Posted by: Christopher Rake at Dec 17, 2003 11:48:13 AM
It's also worth checking out what the indispensible Michael Novak had to say about the good Cardinal:
http://www.michaelnovak.net/
Posted by: Tomq at Dec 17, 2003 11:50:22 AM
If the world had only seen thirty seconds of Saddam's examination, I wouldn't really complain. But, as was the case with too much 9/11 footage, the video of Saddam's examination, the tongue depressor, checking his head for lice (?), was played over and over again. There was plenty of footage of Saddam sitting in custody, but the humiliating stuff was what they released, what was aired (surprise). It is undignified and unbecoming.
Posted by: Grant Gallicho at Dec 17, 2003 12:10:06 PM
I disagree with the Holy See's (and Cardinal Martino's) position on the legitimacy of the war against Iraq for many reasons that I won't go into here. However, I do agree with Martino that the videotape of Saddam Hussein was an offense against his dignity. It has long been considered to be contrary contrary to the dignity of prisoners of war by distributing humiliating photos. By any moral (as opposed to legal) standard, he is a prisoner of war, and to display pictures of him being poked and prodded in a culture where touching a person (much less a deposed head of state) is considered to be a gross insult. I doubt seriously whether we would have showed the world a video tape of us poking and prodding Emperor Hirohito of Japan who like Saddam Hussein was the head of a brutally evil military machine that was responsible for the rapine and deaths of thousands of civilians and our POWs. I certainly would like to think that we (Americans) could have done better.
For what it's worth, I don't have any feelings of pity for Saddam. Yet, despite the fact that he is a monster of iniquity, Saddam remains a human being, not a space alien, who has a natural right to his digntiy, and I am no position to judge Cardinal Martino's feelings of pity for the man.

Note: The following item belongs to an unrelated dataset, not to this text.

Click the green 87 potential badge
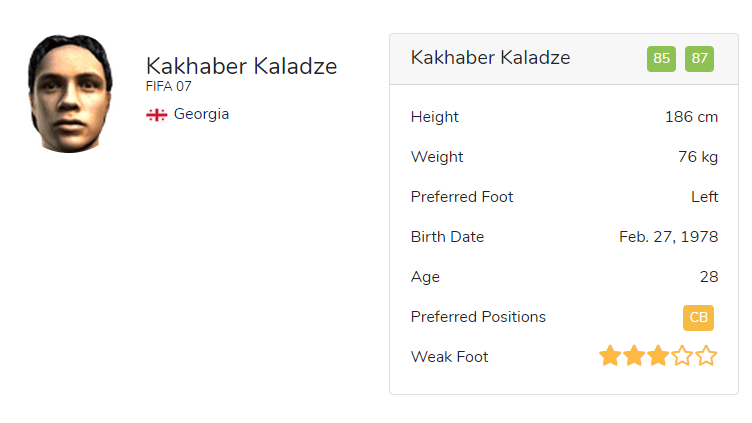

Were his words ill-advised? His words have been the source of much confusion. He would have been better off if he simply kept his mouth shut. Ill-advised and ill-formulated as his words were, they were hardly beyond the pale.
Also, if you surf the web, you will find many left-wingers who believe that Cardinal Martino is a shill for the U.S. Government and American agri-business interests because he sponsored a seminar on GM food in which - so they claim - he stacked the deck of expert in favor of GM food. Prescinding from the merits (or lack thereof)of these people's arguments, it only shows that when it comes to an evaluation of whether Martino is an anti-American crankpot or a boot-licking American patsy, it all depends on whose ox is being gored.

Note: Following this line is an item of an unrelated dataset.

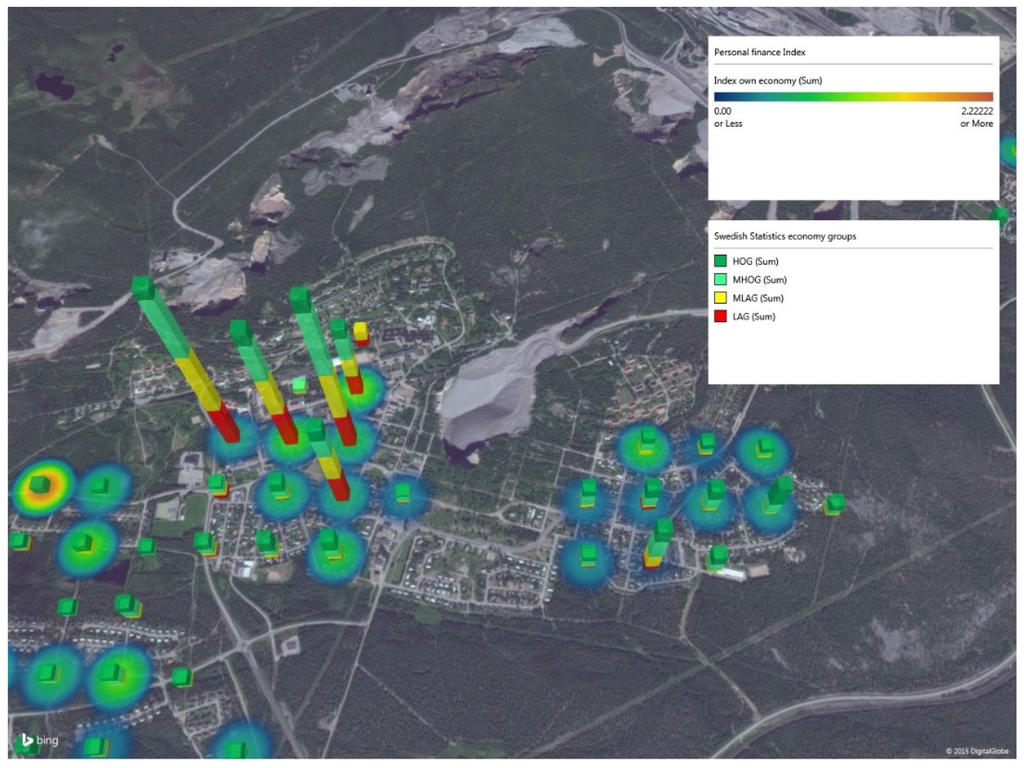This screenshot has height=768, width=1024.
Task: Click the Index own economy gradient bar
Action: [x=853, y=97]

Posted by: Patrick Rothwell at Dec 17, 2003 12:12:55 PM
Why quote him? Because he's the head of the commission for Peace'n'Justice, that's why. He's not some no-name Italian bishop!
http://www.catholic-hierarchy.org/bishop/bmartinorr.html
Posted by: Michael Tinkler at Dec 17, 2003 12:13:25 PM
I look forward to the day by day,point by point,detail by detail,of the horrors this man was responsible for; then those who opposed this war can comment,if they have the guts!
Posted by: tonymixan at Dec 17, 2003 1:10:55 PM
Patrick -- we did something worse. We demoted Hirohito from god to mortal. What kind of offense against cultural dignity was that?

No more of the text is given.